View Full Version : Trigger grip on a famous camera
hsart
02-19-2010, 04:46 PM
Not that this is immediately relevant, but some special op friends thought this was very cool. A friend was a Soviet war photojournalist during WW2 and took what became the most famous photo of that era from the Russian side - the Raising of the Soviet Flag over the Reichstag in Berlin 1945. It was the Russian's "Iwo Jima flag" version. His Leica camera had a trigger grip which enabled him to shoot pics one handed while he held a Tokarev in his other hand. This camera sits on my bookshelf - a great gift from an amazing guy. btw, he was shot in the chest when he was a one year old in the Ukraine during the Russian Revolution. Hope these pics upload okay.
Ol'coot
02-19-2010, 05:46 PM
Very cool camera and a wonderful story. I would cherish such a gift with such amazing history from a special friend.
INDYFAN
02-19-2010, 05:55 PM
As a photo-buff and equipment-junkie for over fifty years, I have only one thing to say about that beat-up ancient camera you have pictured ---WOW!!!!!!!!

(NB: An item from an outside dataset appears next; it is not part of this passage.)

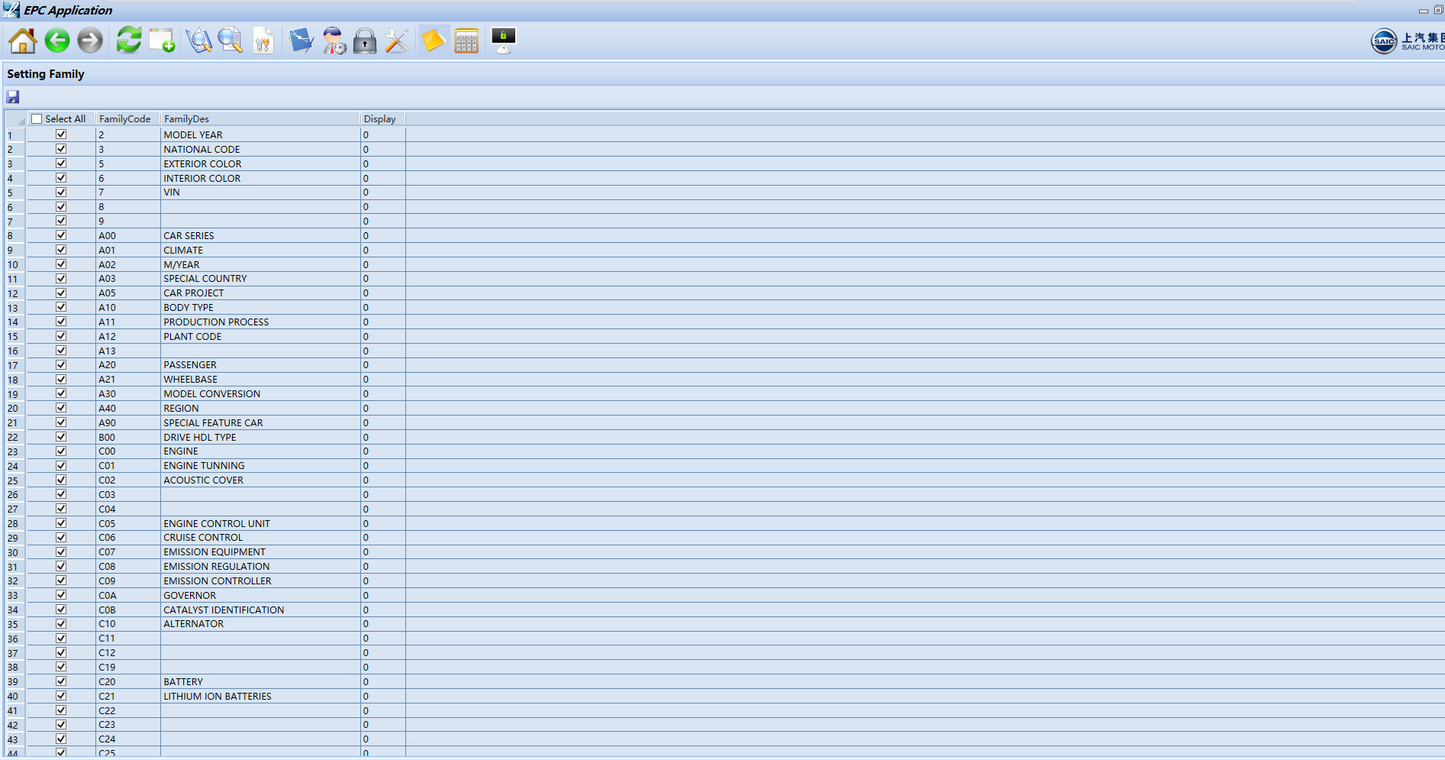This screenshot has height=760, width=1445.
Task: Click the yellow tag icon
Action: click(x=433, y=41)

With the story and the provenence you have on the camera I think it might be very valuable. Get as much of the story verified and documented as you can, and be prepared for the Ruskies to demand their camera back!
It is quite a piece of photographic war history. Chances are that the camera is or could be operational. I used to have a Lieca IIIg with collapsible 3.5 lens which took the phenomonally sharpest frames of anything I've ever owned (and that includes the 16 MP digital I'm using now!) Damn, I wish I had that camera back.
hsart
02-19-2010, 06:12 PM
As a photo-buff and equipment-junkie for over fifty years, I have only one thing to say about that beat-up ancient camera you have pictured ---WOW!!!!!!!!
With the story and the provenence you have on the camera I think it might be very valuable. Get as much of the story verified and documented as you can, and be prepared for the Ruskies to demand their camera back!
It is quite a piece of photographic war history. Chances are that the camera is or could be operational. I used to have a Lieca IIIg with collapsible 3.5 lens which took the phenomonally sharpest frames of anything I've ever owned (and that includes the 16 MP digital I'm using now!) Damn, I wish I had that camera back.
I agree ... it does have WOW factor. I worked in Moscow for five years in the early 90s and met the photographer. We drank 'vodka' or something called that and he reminisced about the bad old days of Stalin and the war. He loved Bill Clinton though and always had a new joke for me when I visited. The camera is operational - old Leicas never die - and he entrusted me with his photo archive before he passed away in '97. CNN did a 12 minute documentary on his amazing life and also on my "discovery" of this old pensioner living in poverty in an industrial area of Moscow... so my provenance is perfected. I lent the camera to a few museum exhibitions in the last ten years, so this is a kind of open and notorious possession that should defend me from any Russian nationalistic demands.